The story of 1€ or RabbitMQ Tracing Plugin issue
Finally, the PR is merged, and I can tell the story with the feeling of success.
RabbitMQ traces are used as debugging breadcrumbs - they store all the data movements between services, sagas and handlers. So it was really surprising to discover that the code works fine, but no data appeared in the traces.
Handlers were handlin… but there were no incoming or outgoing messages. Even stranger - there was no clear pattern between the missed messages. No relation to the service, source, destination address, timing or timeouts.
Total mess. A void of unpresented data. A nightmare that made bug fixing and testing extremely complicated. And the situation was impossible to reproduce in the development environment, while being reproducible only in staging/testing and production.
I was a newbie in the team and in microservice developpment in general. But I’m naturally curious and have some expirience catching weird issues. I don’t know how, but I can often feel when something is wrong - something very simple, yet with a big impact on the system.
After a few days of deep-dive debugging, I found the problem: the € sign.
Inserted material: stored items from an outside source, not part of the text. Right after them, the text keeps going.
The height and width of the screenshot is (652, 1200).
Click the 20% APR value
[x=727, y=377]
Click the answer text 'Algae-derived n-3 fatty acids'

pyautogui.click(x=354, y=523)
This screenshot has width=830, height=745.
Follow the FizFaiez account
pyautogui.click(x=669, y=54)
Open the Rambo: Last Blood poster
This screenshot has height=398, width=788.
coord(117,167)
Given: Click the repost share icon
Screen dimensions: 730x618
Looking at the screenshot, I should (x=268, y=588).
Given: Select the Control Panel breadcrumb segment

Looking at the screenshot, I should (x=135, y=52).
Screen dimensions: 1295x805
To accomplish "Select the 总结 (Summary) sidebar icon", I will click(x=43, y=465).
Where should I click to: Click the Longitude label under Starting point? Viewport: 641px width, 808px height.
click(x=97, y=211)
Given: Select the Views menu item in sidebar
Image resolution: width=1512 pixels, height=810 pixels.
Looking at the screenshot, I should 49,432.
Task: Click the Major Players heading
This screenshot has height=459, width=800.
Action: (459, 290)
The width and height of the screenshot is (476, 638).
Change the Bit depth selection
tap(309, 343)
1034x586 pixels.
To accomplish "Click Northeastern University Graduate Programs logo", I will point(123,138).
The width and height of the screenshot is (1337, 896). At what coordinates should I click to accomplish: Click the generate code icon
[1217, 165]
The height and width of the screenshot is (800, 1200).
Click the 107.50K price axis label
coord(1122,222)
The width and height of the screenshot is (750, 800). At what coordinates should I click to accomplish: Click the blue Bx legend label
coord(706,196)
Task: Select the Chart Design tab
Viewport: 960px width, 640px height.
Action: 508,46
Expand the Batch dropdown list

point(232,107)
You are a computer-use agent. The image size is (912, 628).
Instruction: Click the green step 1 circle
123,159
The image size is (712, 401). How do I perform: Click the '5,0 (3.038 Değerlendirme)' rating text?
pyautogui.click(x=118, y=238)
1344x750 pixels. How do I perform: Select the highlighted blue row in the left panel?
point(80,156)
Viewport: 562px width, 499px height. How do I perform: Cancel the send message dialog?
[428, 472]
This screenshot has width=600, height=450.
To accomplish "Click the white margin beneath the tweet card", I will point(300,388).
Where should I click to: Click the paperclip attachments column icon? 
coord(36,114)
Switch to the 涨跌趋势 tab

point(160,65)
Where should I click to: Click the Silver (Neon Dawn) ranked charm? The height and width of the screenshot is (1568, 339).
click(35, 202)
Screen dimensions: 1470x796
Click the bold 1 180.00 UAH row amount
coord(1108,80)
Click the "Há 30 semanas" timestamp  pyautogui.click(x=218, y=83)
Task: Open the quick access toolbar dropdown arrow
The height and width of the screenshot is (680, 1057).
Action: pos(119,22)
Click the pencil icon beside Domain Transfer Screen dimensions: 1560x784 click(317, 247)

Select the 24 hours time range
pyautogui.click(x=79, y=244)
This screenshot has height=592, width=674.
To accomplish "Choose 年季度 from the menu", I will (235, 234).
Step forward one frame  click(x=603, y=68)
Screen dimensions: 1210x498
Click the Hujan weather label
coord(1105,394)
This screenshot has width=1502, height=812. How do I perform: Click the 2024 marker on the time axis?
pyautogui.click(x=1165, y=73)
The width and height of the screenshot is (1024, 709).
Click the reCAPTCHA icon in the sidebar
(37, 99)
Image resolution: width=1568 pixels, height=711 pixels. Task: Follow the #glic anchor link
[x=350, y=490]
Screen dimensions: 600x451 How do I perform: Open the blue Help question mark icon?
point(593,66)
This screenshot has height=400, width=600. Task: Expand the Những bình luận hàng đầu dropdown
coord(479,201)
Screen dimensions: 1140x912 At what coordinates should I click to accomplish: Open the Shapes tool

When it appears in the payload, the entire trace record was not written to the file,
because Erlang io_lib:format/2 function cannot convert non-Latin1 characters into bytes and silently fails.
The sign itself has no influence on the (de)serialization process, since JSON in our stack works with UTF-16 and RabbitMQ Server internally uses UTF-8 encoded strings.
The euro sign was used to encode the currency in transations, which differed between staging/testing and development environments.
I prepared 2 fixes:
1️⃣ in our code: use strict JSON escaping,
applied for all non-Latin1 characters in MassTransit payload data:
using MassTransit.Serialization;
// state after UseNewtonsoftJsonSerializer() call
NewtonsoftJsonMessageSerializer.SerializerSettings
.StringEscapeHandling = StringEscapeHandling.EscapeNonAscii;
2️⃣ in the Tracing Plugin: encode all characters into UTF-8 when writing the trace file:
%% was
print_log(io_lib:format(Fmt, Args), State);
%% and become
print_log(unicode:characters_to_binary(io_lib:format(Fmt, Args)), State);
This was not my first experience fixing public code, but it was my first time working with the modern GitHub flow in a modern open-source project.
Damn… I set up the entire RabbitMQ Server development environment on my laptop - Erlang and other stuff - and was not prepared to discover GitHub Actions.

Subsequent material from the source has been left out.